Florida courts have ruled that common delays caused by overcrowded dockets, insufficient jury pools, or witnesses failing to appear are not good grounds or exceptional circumstances justifying an extending the speedy trial window.
Nor can the court retroactively rule that a prior delay was due to exceptional circumstances to excuse the state failing to commence a trial in time. No court may approve an extension of the speedy trial window after the time expires.
Demanding a Speedy Trial within 50 Days
Under Florida’s speedy trial rule, the accused is not required to demand a speedy trial to be entitled to one within 90 or 175 days.
However, any defendant charged by indictment or by criminal information can demand a speedy trial within 50 days of filing their demand. By filing such a speedy trial demand, the defendant declares that they have fully investigated and prepared the case for trial and are “ready for trial.” The rule holds them to that declaration.
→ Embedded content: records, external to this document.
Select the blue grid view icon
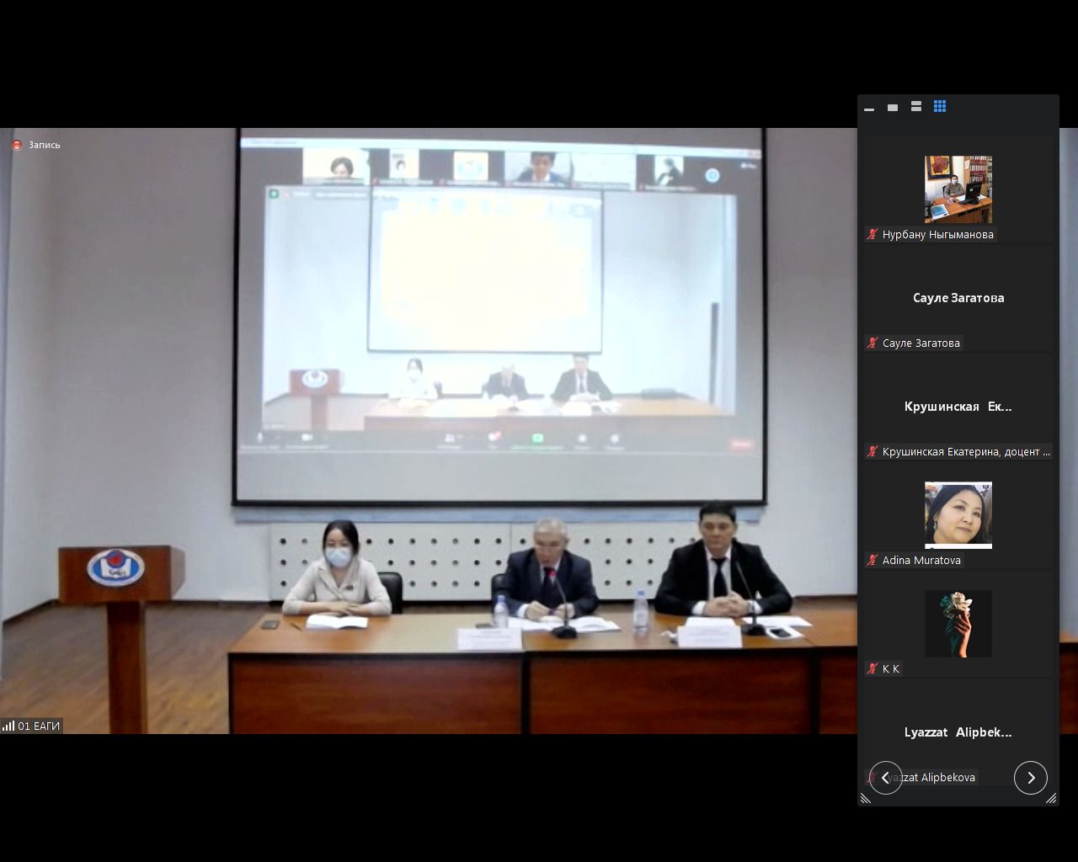 (940, 107)
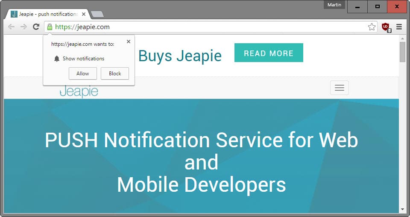Dismiss the notification permission popup
The height and width of the screenshot is (217, 410).
coord(129,42)
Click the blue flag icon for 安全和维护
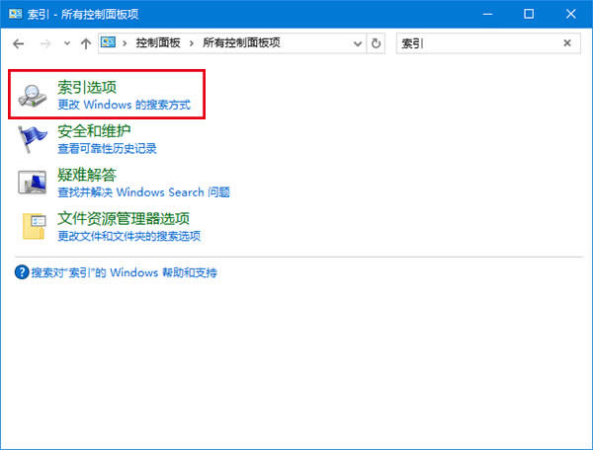Screen dimensions: 593x450 (34, 140)
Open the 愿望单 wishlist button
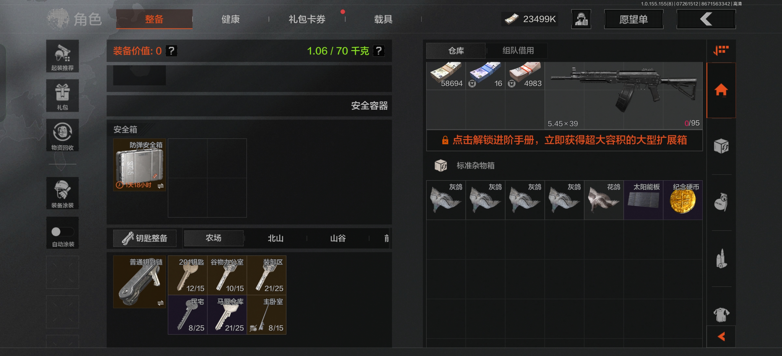Screen dimensions: 782x356 634,19
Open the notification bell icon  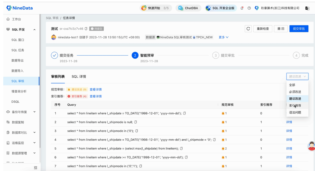pos(242,8)
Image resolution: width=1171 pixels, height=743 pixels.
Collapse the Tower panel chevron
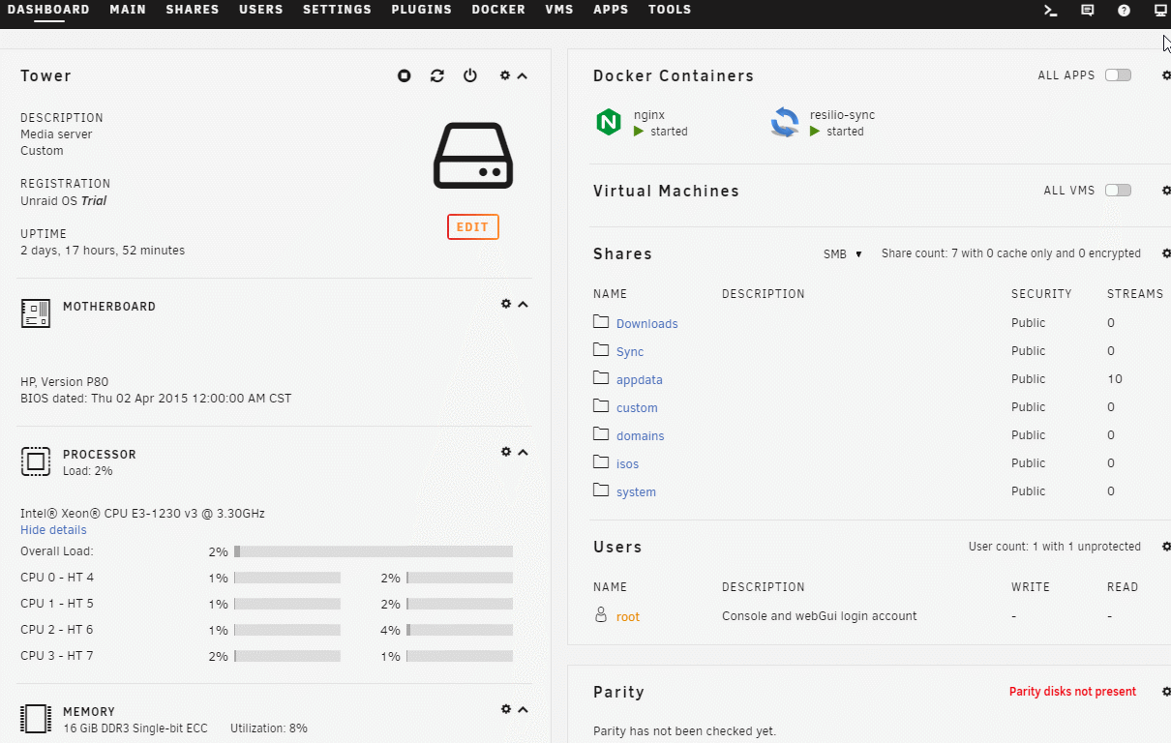click(523, 75)
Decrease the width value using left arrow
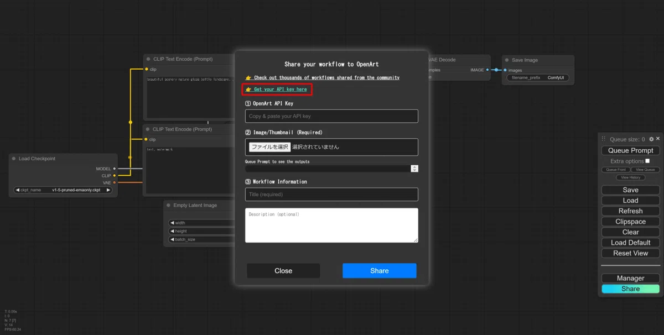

The defendant cannot later seek to delay the trial to complete discovery or do another function that was part of the trial preparation they asserted was done.
When Can a Speedy Trial Demand Be Stricken?
If an accused formally demands a speedy trial, and the court schedules the trial as required by the rule, there are still circumstances in which the trial can be delayed. Situations in which the court is permitted to strike the demand for speedy trial as though it were not filed include the following:
- the defendant or their lawyer failing to show up for a required pretrial hearing,
- the defense is not ready for trial on the trial date,
- the defendant is held in custody outside of Florida.
Simply put, defendants cannot complain about their trial being delayed if they significantly contributed to the delay. Experienced criminal defense lawyers will contest the state’s suggestion that the defendant’s own conduct delayed the trial if the prosecution’s failure to meet its discovery obligations prevented the defendant from being ready for trial.
When Can a Court Extend a Trial Date after the Defendant Demanded a Speedy Trial?
When a trial date is set to comply with the defendant’s demand for a speedy trial, the date may still be delayed if any of the following events occur:
- The court orders the delay based on exceptional circumstances,
- The parties enter into a stipulation in open court,
- The court orders an examination of the defendant’s mental competency or physical incapacity,
- The defendant is on trial on other charges,
- The state appeals a pretrial order,
- DNA tests are being conducted on the defendant’s behalf.
Skilled Criminal Defense Lawyers Master Florida’s Speedy Trial Rule
Whether an accused chooses to file a demand for speedy trial and lock into a tight trial schedule or they choose to file a Notice of Expiration of Speedy Trial Time is a decision they should only make after consulting with an experienced criminal defense trial lawyer.
Every case involves unique facts, individual witnesses, and a singular combination of other factors that will indicate whether a speedy trial is in the defendant’s best interest. In some cases, delaying a trial may benefit the accused.